• [Dataset]:
· · · ·
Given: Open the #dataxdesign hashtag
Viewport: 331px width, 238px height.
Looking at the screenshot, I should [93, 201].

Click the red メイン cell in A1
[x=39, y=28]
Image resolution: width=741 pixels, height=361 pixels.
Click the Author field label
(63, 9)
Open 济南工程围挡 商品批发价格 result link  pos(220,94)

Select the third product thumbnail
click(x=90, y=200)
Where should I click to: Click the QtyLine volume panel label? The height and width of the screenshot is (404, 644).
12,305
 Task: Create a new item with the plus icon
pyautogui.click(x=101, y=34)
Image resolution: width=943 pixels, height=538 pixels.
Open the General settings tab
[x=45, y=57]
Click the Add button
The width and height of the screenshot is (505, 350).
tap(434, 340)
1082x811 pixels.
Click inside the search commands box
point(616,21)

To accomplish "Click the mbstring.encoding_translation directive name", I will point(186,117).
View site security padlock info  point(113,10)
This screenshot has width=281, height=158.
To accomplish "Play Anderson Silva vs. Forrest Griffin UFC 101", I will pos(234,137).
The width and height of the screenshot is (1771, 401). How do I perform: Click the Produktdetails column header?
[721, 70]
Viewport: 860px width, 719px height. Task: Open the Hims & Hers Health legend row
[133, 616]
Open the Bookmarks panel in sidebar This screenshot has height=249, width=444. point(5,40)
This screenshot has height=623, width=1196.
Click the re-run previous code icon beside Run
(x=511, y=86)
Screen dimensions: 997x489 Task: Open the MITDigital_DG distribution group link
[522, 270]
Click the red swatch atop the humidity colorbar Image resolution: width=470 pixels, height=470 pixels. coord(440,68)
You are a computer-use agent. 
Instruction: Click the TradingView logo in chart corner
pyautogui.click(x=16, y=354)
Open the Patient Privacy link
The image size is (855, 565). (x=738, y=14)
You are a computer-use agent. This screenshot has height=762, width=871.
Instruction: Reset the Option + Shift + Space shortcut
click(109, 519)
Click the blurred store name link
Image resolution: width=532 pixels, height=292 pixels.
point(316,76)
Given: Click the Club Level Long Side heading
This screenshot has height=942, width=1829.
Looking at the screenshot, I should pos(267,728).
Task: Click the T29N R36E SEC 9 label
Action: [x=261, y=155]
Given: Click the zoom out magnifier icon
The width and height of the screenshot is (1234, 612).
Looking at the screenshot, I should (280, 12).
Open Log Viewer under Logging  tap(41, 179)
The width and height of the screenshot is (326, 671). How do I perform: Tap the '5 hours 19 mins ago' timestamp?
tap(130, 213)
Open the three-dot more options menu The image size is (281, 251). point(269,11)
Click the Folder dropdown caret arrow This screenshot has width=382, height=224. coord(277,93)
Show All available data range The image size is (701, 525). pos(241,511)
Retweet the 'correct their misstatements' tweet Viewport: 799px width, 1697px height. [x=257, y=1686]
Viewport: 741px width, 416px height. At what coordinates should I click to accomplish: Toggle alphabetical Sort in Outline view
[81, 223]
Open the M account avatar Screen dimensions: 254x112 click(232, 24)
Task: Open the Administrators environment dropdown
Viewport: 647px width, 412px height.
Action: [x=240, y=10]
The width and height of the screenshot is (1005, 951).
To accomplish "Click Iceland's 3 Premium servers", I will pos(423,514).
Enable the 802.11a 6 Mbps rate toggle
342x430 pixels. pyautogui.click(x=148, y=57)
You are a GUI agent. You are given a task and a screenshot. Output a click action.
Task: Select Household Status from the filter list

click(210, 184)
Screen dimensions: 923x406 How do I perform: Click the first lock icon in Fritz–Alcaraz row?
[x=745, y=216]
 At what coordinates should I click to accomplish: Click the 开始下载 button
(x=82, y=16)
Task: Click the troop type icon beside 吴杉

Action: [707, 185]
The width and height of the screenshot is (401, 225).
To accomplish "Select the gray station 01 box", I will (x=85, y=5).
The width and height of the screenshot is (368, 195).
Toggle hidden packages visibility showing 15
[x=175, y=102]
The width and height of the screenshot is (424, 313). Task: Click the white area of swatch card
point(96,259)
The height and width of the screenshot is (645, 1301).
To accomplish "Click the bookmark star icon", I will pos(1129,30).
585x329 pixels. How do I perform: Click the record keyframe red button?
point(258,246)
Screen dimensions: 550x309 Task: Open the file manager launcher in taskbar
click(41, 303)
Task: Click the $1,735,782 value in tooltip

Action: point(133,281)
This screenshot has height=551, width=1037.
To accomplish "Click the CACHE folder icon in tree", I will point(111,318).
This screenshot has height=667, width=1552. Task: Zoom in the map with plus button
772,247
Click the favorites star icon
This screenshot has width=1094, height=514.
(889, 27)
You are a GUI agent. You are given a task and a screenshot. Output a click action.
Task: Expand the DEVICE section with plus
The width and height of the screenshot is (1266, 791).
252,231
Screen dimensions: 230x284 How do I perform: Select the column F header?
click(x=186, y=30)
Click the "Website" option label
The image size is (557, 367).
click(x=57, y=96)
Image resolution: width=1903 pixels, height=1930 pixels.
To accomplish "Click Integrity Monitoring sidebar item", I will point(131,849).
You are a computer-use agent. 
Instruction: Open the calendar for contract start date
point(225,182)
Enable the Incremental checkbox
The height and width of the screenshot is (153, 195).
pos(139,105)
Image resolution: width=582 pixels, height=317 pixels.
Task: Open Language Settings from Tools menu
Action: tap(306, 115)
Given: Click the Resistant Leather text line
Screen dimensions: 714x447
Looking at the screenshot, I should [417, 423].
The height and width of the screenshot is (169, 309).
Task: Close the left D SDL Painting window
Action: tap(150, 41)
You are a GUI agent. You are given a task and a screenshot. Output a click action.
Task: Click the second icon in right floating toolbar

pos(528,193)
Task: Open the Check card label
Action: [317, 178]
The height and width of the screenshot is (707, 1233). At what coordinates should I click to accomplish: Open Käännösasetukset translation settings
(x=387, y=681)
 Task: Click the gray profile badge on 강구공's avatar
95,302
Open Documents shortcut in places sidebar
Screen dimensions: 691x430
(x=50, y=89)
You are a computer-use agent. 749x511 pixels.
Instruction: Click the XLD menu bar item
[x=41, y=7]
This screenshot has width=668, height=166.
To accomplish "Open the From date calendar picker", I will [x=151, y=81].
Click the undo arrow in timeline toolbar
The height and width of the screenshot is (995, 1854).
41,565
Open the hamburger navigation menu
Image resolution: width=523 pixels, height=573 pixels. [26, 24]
· · · ·
• [What the task asks]:
Would you return every line of the data above exactly?

• [Response]:
Given: Open the #dataxdesign hashtag
Viewport: 331px width, 238px height.
Looking at the screenshot, I should [93, 201].

Click the red メイン cell in A1
[x=39, y=28]
Image resolution: width=741 pixels, height=361 pixels.
Click the Author field label
(63, 9)
Open 济南工程围挡 商品批发价格 result link  pos(220,94)

Select the third product thumbnail
click(x=90, y=200)
Where should I click to: Click the QtyLine volume panel label? The height and width of the screenshot is (404, 644).
12,305
 Task: Create a new item with the plus icon
pyautogui.click(x=101, y=34)
Image resolution: width=943 pixels, height=538 pixels.
Open the General settings tab
[x=45, y=57]
Click the Add button
The width and height of the screenshot is (505, 350).
tap(434, 340)
1082x811 pixels.
Click inside the search commands box
point(616,21)

To accomplish "Click the mbstring.encoding_translation directive name", I will point(186,117).
View site security padlock info  point(113,10)
This screenshot has width=281, height=158.
To accomplish "Play Anderson Silva vs. Forrest Griffin UFC 101", I will pos(234,137).
The width and height of the screenshot is (1771, 401). How do I perform: Click the Produktdetails column header?
[721, 70]
Viewport: 860px width, 719px height. Task: Open the Hims & Hers Health legend row
[133, 616]
Open the Bookmarks panel in sidebar This screenshot has height=249, width=444. point(5,40)
This screenshot has height=623, width=1196.
Click the re-run previous code icon beside Run
(x=511, y=86)
Screen dimensions: 997x489 Task: Open the MITDigital_DG distribution group link
[522, 270]
Click the red swatch atop the humidity colorbar Image resolution: width=470 pixels, height=470 pixels. coord(440,68)
You are a computer-use agent. 
Instruction: Click the TradingView logo in chart corner
pyautogui.click(x=16, y=354)
Open the Patient Privacy link
The image size is (855, 565). (x=738, y=14)
You are a computer-use agent. This screenshot has height=762, width=871.
Instruction: Reset the Option + Shift + Space shortcut
click(109, 519)
Click the blurred store name link
Image resolution: width=532 pixels, height=292 pixels.
point(316,76)
Given: Click the Club Level Long Side heading
This screenshot has height=942, width=1829.
Looking at the screenshot, I should pos(267,728).
Task: Click the T29N R36E SEC 9 label
Action: [x=261, y=155]
Given: Click the zoom out magnifier icon
The width and height of the screenshot is (1234, 612).
Looking at the screenshot, I should (280, 12).
Open Log Viewer under Logging  tap(41, 179)
The width and height of the screenshot is (326, 671). How do I perform: Tap the '5 hours 19 mins ago' timestamp?
tap(130, 213)
Open the three-dot more options menu The image size is (281, 251). point(269,11)
Click the Folder dropdown caret arrow This screenshot has width=382, height=224. coord(277,93)
Show All available data range The image size is (701, 525). pos(241,511)
Retweet the 'correct their misstatements' tweet Viewport: 799px width, 1697px height. [x=257, y=1686]
Viewport: 741px width, 416px height. At what coordinates should I click to accomplish: Toggle alphabetical Sort in Outline view
[81, 223]
Open the M account avatar Screen dimensions: 254x112 click(232, 24)
Task: Open the Administrators environment dropdown
Viewport: 647px width, 412px height.
Action: [x=240, y=10]
The width and height of the screenshot is (1005, 951).
To accomplish "Click Iceland's 3 Premium servers", I will pos(423,514).
Enable the 802.11a 6 Mbps rate toggle
342x430 pixels. pyautogui.click(x=148, y=57)
You are a GUI agent. You are given a task and a screenshot. Output a click action.
Task: Select Household Status from the filter list

click(210, 184)
Screen dimensions: 923x406 How do I perform: Click the first lock icon in Fritz–Alcaraz row?
[x=745, y=216]
 At what coordinates should I click to accomplish: Click the 开始下载 button
(x=82, y=16)
Task: Click the troop type icon beside 吴杉

Action: [707, 185]
The width and height of the screenshot is (401, 225).
To accomplish "Select the gray station 01 box", I will (x=85, y=5).
The width and height of the screenshot is (368, 195).
Toggle hidden packages visibility showing 15
[x=175, y=102]
The width and height of the screenshot is (424, 313). Task: Click the white area of swatch card
point(96,259)
The height and width of the screenshot is (645, 1301).
To accomplish "Click the bookmark star icon", I will pos(1129,30).
585x329 pixels. How do I perform: Click the record keyframe red button?
point(258,246)
Screen dimensions: 550x309 Task: Open the file manager launcher in taskbar
click(41, 303)
Task: Click the $1,735,782 value in tooltip

Action: point(133,281)
This screenshot has height=551, width=1037.
To accomplish "Click the CACHE folder icon in tree", I will point(111,318).
This screenshot has height=667, width=1552. Task: Zoom in the map with plus button
772,247
Click the favorites star icon
This screenshot has width=1094, height=514.
(889, 27)
You are a GUI agent. You are given a task and a screenshot. Output a click action.
Task: Expand the DEVICE section with plus
The width and height of the screenshot is (1266, 791).
252,231
Screen dimensions: 230x284 How do I perform: Select the column F header?
click(x=186, y=30)
Click the "Website" option label
The image size is (557, 367).
click(x=57, y=96)
Image resolution: width=1903 pixels, height=1930 pixels.
To accomplish "Click Integrity Monitoring sidebar item", I will point(131,849).
You are a computer-use agent. 
Instruction: Open the calendar for contract start date
point(225,182)
Enable the Incremental checkbox
The height and width of the screenshot is (153, 195).
pos(139,105)
Image resolution: width=582 pixels, height=317 pixels.
Task: Open Language Settings from Tools menu
Action: tap(306, 115)
Given: Click the Resistant Leather text line
Screen dimensions: 714x447
Looking at the screenshot, I should [417, 423].
The height and width of the screenshot is (169, 309).
Task: Close the left D SDL Painting window
Action: tap(150, 41)
You are a GUI agent. You are given a task and a screenshot. Output a click action.
Task: Click the second icon in right floating toolbar

pos(528,193)
Task: Open the Check card label
Action: [317, 178]
The height and width of the screenshot is (707, 1233). At what coordinates should I click to accomplish: Open Käännösasetukset translation settings
(x=387, y=681)
 Task: Click the gray profile badge on 강구공's avatar
95,302
Open Documents shortcut in places sidebar
Screen dimensions: 691x430
(x=50, y=89)
You are a computer-use agent. 749x511 pixels.
Instruction: Click the XLD menu bar item
[x=41, y=7]
This screenshot has width=668, height=166.
To accomplish "Open the From date calendar picker", I will [x=151, y=81].
Click the undo arrow in timeline toolbar
The height and width of the screenshot is (995, 1854).
41,565
Open the hamburger navigation menu
Image resolution: width=523 pixels, height=573 pixels. [26, 24]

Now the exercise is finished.